=== Source data ===

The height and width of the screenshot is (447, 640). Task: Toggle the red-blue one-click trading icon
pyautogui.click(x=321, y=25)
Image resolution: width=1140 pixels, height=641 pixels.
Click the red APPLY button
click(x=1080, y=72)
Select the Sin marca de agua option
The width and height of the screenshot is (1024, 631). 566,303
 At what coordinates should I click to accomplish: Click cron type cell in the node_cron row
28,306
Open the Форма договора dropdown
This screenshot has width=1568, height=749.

===
=== Source data ===

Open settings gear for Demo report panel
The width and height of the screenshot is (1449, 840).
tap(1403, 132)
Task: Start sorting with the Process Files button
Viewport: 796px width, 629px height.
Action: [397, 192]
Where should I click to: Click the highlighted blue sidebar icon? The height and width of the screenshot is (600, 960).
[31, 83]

===

* **What the task asks**
Please give an exact copy of the lines above, beginning with the line containing "The height and width of the screenshot is (447, 640)." and running through the line containing "This screenshot has width=1568, height=749.", and of no other lines.

* **Result of this exercise**
The height and width of the screenshot is (447, 640). Task: Toggle the red-blue one-click trading icon
pyautogui.click(x=321, y=25)
Image resolution: width=1140 pixels, height=641 pixels.
Click the red APPLY button
click(x=1080, y=72)
Select the Sin marca de agua option
The width and height of the screenshot is (1024, 631). 566,303
 At what coordinates should I click to accomplish: Click cron type cell in the node_cron row
28,306
Open the Форма договора dropdown
This screenshot has width=1568, height=749.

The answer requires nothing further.